● **EXERCISE OBJECTIVE**: The data beneath this task has to be reprinted character for character.

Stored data
━━━━━━━━━━

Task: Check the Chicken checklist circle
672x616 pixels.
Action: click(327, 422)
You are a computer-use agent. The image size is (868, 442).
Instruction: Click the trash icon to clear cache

━━━━━━━━━━

● **RESPONSE TO THIS TASK**:
Task: Check the Chicken checklist circle
672x616 pixels.
Action: click(327, 422)
You are a computer-use agent. The image size is (868, 442).
Instruction: Click the trash icon to clear cache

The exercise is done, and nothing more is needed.